» **Problem statement**
Return every line exactly as it stands, from the line containing "Task: Go back with the left arrow button" down to the line containing "[x=595, y=583]", including both of those lines.

(A run of rows)

========

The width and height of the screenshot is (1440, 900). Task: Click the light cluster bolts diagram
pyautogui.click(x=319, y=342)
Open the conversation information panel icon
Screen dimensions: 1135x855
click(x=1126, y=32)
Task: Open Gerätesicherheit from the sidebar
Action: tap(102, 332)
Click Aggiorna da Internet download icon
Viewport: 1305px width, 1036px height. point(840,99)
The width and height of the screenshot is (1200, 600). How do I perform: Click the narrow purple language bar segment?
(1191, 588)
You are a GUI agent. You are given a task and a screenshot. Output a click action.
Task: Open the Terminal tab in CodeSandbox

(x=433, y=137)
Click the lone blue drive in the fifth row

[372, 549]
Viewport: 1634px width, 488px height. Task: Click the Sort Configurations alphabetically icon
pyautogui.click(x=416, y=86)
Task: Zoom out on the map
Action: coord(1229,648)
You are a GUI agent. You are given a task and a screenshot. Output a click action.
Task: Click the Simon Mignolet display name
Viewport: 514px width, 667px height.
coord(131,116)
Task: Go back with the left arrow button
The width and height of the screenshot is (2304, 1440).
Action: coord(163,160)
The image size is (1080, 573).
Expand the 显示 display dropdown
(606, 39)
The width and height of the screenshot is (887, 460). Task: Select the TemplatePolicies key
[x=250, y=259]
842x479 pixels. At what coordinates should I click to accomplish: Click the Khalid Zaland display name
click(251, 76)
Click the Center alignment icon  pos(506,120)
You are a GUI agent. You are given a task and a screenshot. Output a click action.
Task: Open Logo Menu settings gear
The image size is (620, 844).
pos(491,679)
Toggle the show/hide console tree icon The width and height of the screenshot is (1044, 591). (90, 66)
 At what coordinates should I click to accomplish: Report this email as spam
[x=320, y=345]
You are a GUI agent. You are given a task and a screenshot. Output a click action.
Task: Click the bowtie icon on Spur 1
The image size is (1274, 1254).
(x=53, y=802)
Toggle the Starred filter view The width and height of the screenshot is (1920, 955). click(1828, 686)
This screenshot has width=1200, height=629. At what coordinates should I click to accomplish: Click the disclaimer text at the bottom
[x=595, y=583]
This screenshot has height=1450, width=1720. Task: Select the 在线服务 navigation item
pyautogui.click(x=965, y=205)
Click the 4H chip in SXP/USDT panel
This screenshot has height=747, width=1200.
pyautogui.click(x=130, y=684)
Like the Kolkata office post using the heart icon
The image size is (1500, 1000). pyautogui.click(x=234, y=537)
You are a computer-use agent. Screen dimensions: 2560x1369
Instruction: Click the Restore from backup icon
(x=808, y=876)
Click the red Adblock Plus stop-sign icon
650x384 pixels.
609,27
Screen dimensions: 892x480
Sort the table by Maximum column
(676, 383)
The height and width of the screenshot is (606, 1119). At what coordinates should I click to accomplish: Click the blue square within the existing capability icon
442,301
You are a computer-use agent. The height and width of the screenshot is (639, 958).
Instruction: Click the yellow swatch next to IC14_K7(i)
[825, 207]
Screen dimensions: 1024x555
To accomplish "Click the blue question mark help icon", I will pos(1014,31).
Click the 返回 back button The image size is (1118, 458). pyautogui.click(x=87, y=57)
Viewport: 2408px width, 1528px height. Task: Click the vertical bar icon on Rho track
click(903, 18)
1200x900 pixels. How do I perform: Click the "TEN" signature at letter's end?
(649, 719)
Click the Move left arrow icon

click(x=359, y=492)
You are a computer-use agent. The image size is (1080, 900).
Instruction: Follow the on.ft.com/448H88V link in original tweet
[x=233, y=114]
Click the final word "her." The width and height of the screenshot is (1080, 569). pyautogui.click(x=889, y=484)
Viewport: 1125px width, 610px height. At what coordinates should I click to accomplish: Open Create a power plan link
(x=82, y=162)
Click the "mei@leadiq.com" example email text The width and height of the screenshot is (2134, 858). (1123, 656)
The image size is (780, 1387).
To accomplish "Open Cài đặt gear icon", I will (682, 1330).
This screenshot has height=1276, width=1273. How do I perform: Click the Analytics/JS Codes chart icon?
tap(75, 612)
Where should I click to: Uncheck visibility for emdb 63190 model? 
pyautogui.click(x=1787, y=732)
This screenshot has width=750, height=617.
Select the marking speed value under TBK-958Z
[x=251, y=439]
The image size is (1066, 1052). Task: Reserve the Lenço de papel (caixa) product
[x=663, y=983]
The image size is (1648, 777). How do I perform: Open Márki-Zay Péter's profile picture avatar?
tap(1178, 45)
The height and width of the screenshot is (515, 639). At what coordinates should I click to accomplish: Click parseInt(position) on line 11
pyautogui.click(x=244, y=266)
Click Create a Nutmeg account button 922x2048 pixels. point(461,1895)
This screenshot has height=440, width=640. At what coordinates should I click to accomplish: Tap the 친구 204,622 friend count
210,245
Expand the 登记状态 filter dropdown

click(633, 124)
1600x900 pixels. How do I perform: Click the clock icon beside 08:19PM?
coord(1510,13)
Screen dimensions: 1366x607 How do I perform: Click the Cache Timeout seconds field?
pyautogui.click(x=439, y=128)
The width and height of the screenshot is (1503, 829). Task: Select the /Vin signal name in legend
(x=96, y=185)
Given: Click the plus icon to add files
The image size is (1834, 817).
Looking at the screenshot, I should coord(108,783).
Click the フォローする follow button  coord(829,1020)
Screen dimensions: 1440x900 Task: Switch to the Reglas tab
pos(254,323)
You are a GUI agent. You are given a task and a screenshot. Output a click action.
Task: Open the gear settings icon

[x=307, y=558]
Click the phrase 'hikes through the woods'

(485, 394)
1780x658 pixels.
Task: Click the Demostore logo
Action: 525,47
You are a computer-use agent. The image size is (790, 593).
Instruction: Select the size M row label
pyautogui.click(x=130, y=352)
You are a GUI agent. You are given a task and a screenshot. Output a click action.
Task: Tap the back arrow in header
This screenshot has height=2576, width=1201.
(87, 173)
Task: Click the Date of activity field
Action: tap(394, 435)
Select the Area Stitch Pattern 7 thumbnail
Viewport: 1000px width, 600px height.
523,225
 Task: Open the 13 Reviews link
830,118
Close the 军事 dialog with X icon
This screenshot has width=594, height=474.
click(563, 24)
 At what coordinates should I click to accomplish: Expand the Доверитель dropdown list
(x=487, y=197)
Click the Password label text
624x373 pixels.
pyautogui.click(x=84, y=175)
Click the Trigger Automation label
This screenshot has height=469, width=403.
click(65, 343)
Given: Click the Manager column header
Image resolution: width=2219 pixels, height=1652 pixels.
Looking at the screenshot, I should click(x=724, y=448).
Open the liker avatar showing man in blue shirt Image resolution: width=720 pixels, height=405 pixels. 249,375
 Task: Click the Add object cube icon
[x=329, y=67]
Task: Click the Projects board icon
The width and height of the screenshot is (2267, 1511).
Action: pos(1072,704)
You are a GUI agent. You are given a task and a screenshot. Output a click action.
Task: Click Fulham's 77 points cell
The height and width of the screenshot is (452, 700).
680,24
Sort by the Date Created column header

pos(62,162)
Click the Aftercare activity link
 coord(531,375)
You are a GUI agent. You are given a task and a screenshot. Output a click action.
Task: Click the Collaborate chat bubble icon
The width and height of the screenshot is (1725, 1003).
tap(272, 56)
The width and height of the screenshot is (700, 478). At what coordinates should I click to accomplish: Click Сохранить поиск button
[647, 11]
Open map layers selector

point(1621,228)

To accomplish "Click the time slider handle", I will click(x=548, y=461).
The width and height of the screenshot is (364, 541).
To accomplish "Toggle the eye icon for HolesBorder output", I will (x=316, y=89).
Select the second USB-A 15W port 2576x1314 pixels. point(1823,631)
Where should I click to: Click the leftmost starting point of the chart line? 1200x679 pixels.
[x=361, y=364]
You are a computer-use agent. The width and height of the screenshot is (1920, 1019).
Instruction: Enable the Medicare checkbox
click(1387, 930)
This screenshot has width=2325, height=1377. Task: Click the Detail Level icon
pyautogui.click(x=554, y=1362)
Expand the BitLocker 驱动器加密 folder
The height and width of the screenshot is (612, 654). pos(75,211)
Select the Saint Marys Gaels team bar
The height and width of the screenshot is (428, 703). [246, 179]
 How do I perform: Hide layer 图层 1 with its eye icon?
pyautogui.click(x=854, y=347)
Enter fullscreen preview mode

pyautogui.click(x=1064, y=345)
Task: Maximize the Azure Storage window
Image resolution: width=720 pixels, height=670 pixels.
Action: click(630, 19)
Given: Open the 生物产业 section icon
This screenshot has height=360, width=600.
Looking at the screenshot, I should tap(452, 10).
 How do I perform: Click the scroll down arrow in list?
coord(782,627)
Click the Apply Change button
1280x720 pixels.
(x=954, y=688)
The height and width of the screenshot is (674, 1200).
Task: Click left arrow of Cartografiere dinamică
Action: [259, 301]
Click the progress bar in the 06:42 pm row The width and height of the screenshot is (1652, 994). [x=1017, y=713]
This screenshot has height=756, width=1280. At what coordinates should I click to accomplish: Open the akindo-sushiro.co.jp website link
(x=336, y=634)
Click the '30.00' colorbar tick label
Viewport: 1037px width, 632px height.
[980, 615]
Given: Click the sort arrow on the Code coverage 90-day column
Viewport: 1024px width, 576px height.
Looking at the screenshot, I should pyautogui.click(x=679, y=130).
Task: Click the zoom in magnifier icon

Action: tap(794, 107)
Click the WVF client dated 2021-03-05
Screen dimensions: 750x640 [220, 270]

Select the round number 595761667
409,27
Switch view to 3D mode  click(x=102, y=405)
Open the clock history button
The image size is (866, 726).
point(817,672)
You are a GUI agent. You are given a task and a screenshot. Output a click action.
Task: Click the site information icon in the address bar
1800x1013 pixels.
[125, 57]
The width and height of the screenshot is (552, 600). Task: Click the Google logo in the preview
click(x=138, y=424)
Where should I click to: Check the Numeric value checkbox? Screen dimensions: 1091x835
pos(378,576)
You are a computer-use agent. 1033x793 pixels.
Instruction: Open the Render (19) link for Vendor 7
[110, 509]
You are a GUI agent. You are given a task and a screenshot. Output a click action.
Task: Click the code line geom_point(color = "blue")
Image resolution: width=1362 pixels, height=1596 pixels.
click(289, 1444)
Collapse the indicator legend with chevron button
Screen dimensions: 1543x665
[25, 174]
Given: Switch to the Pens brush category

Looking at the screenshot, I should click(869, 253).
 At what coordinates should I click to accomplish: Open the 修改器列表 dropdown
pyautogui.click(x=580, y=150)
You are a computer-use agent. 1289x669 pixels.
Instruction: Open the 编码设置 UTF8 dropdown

========

» **Solution**
Task: Go back with the left arrow button
The width and height of the screenshot is (2304, 1440).
Action: coord(163,160)
The image size is (1080, 573).
Expand the 显示 display dropdown
(606, 39)
The width and height of the screenshot is (887, 460). Task: Select the TemplatePolicies key
[x=250, y=259]
842x479 pixels. At what coordinates should I click to accomplish: Click the Khalid Zaland display name
click(251, 76)
Click the Center alignment icon  pos(506,120)
You are a GUI agent. You are given a task and a screenshot. Output a click action.
Task: Open Logo Menu settings gear
The image size is (620, 844).
pos(491,679)
Toggle the show/hide console tree icon The width and height of the screenshot is (1044, 591). (90, 66)
 At what coordinates should I click to accomplish: Report this email as spam
[x=320, y=345]
You are a GUI agent. You are given a task and a screenshot. Output a click action.
Task: Click the bowtie icon on Spur 1
The image size is (1274, 1254).
(x=53, y=802)
Toggle the Starred filter view The width and height of the screenshot is (1920, 955). click(1828, 686)
This screenshot has width=1200, height=629. At what coordinates should I click to accomplish: Click the disclaimer text at the bottom
[x=595, y=583]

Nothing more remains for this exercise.